# Exercise description:
The expected result is an exact copy of the lines from the one holding "You are a computer-use" to the last line of the material, with pictures removed and nothing added.
========================================
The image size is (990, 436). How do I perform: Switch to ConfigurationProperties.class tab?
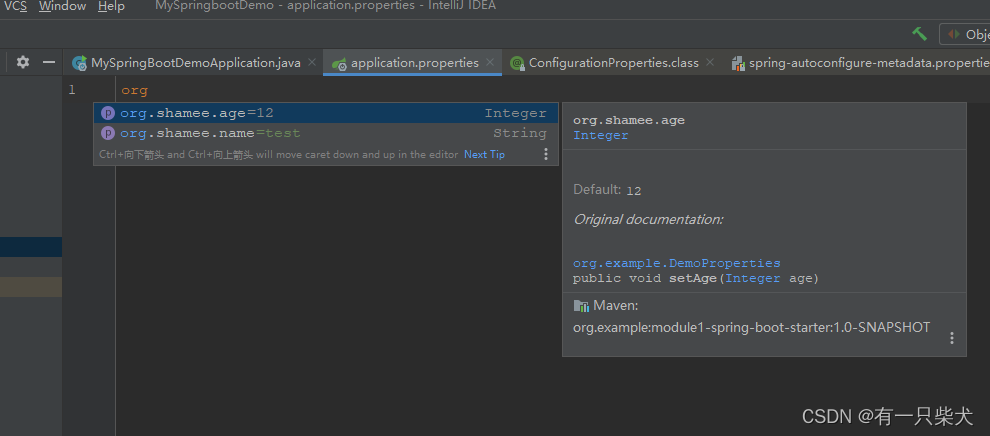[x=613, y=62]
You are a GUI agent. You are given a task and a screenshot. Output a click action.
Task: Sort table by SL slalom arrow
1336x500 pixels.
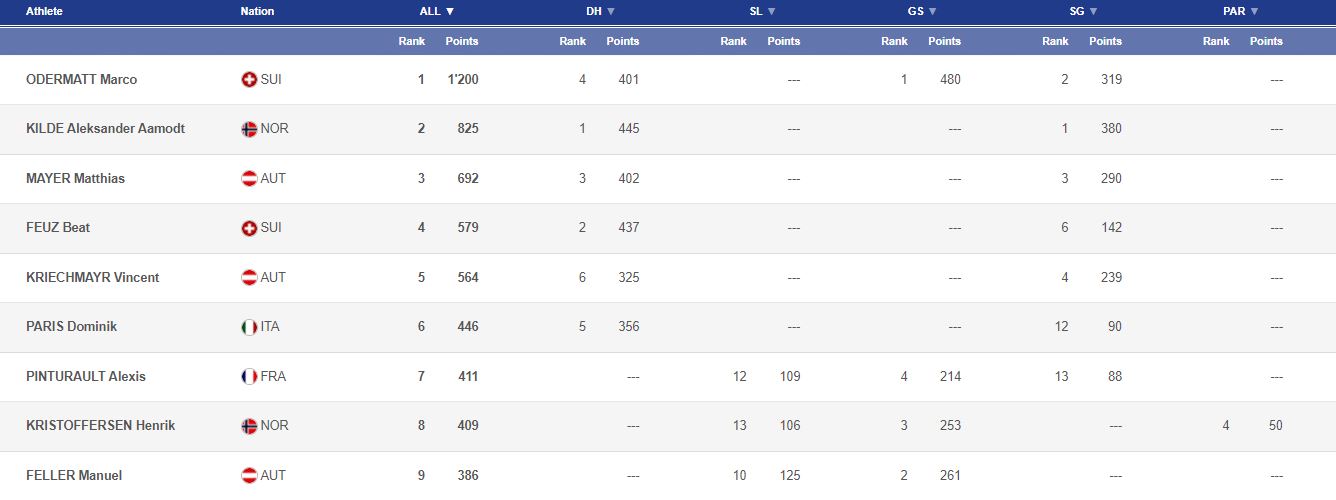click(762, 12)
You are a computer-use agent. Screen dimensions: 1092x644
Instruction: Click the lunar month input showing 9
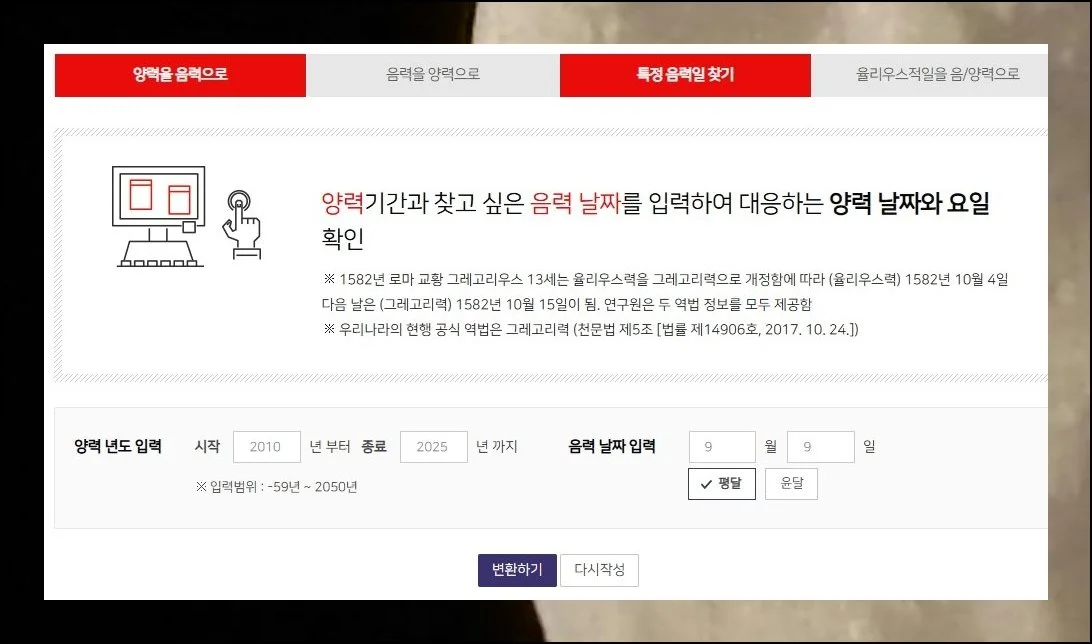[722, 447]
========================================
# Written solution:
You are a computer-use agent. Screen dimensions: 1092x644
Instruction: Click the lunar month input showing 9
[722, 447]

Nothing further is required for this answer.